= Work to complete =
Exclude the pictures and repeat all of the data exactly.

━━━ Given entries

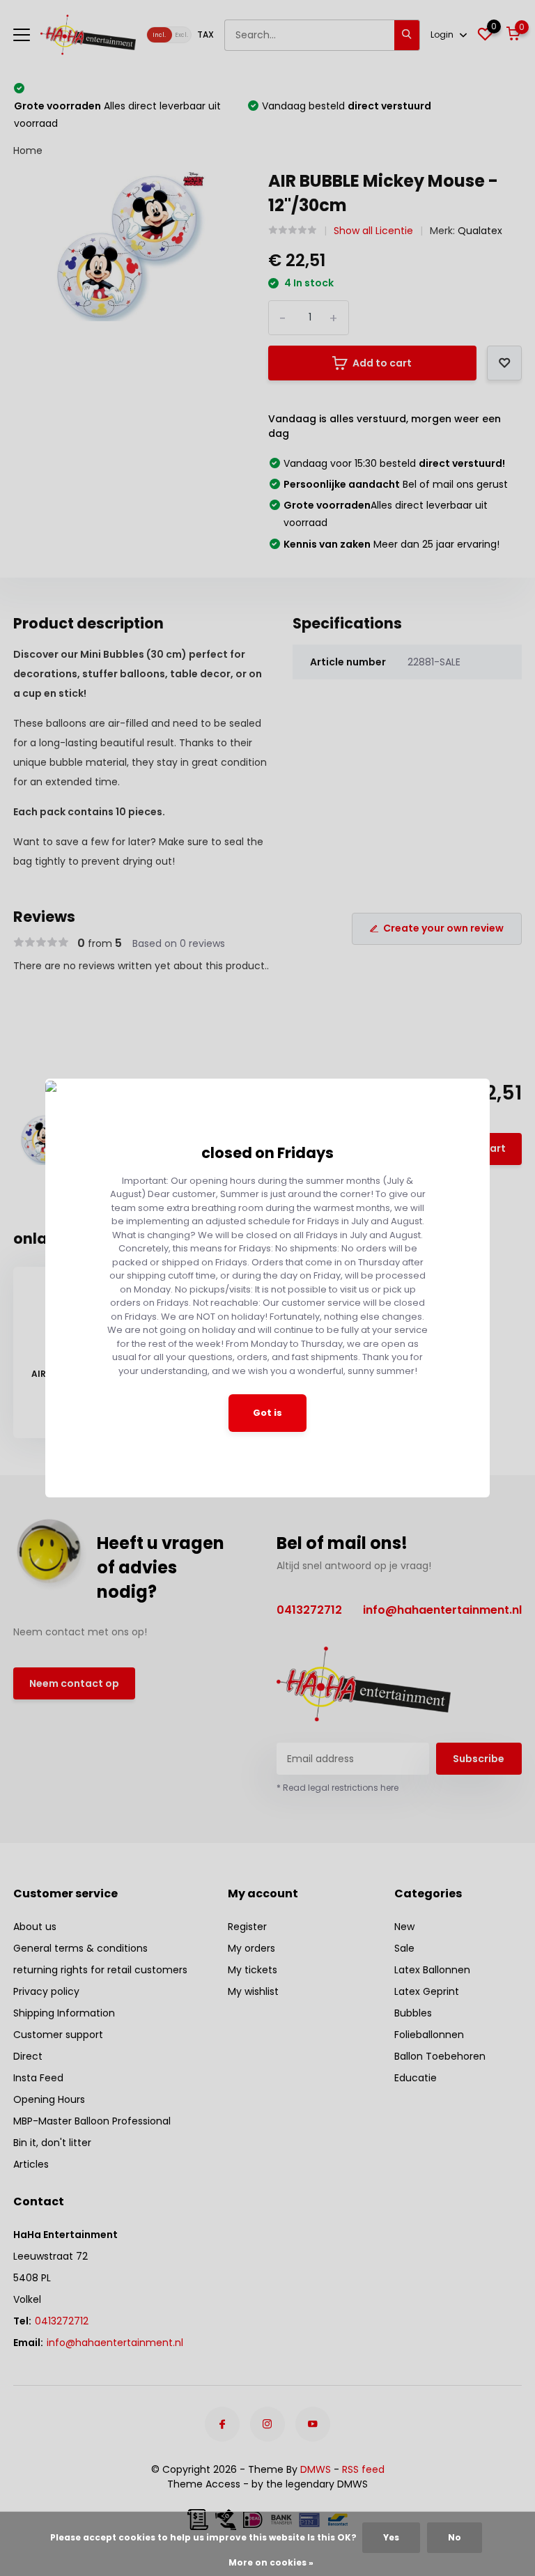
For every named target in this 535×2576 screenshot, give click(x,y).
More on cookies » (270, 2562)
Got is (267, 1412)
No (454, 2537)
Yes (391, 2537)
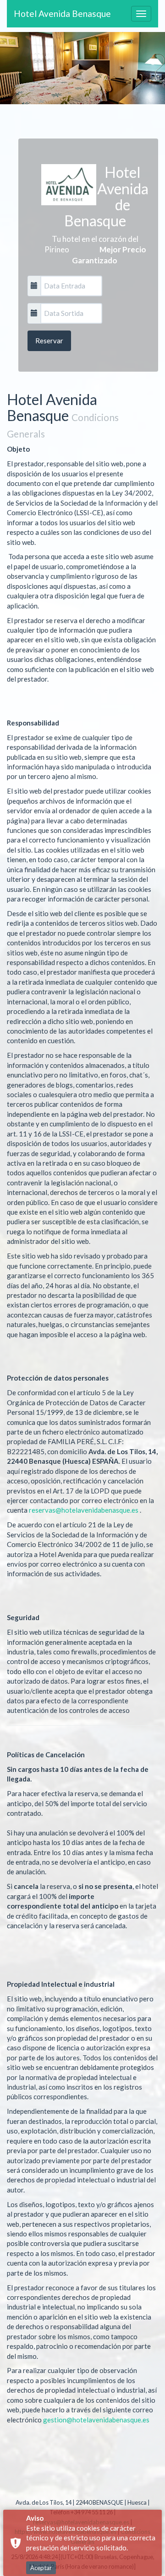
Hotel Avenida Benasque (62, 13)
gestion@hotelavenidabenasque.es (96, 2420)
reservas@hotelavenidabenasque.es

━━━━━━

= Written solution =
For every named target in this 535×2576 screenshot, give click(x,y).
More on cookies » (270, 2562)
Got is (267, 1412)
No (454, 2537)
Yes (391, 2537)
Hotel Avenida Benasque (62, 13)
gestion@hotelavenidabenasque.es (96, 2420)
reservas@hotelavenidabenasque.es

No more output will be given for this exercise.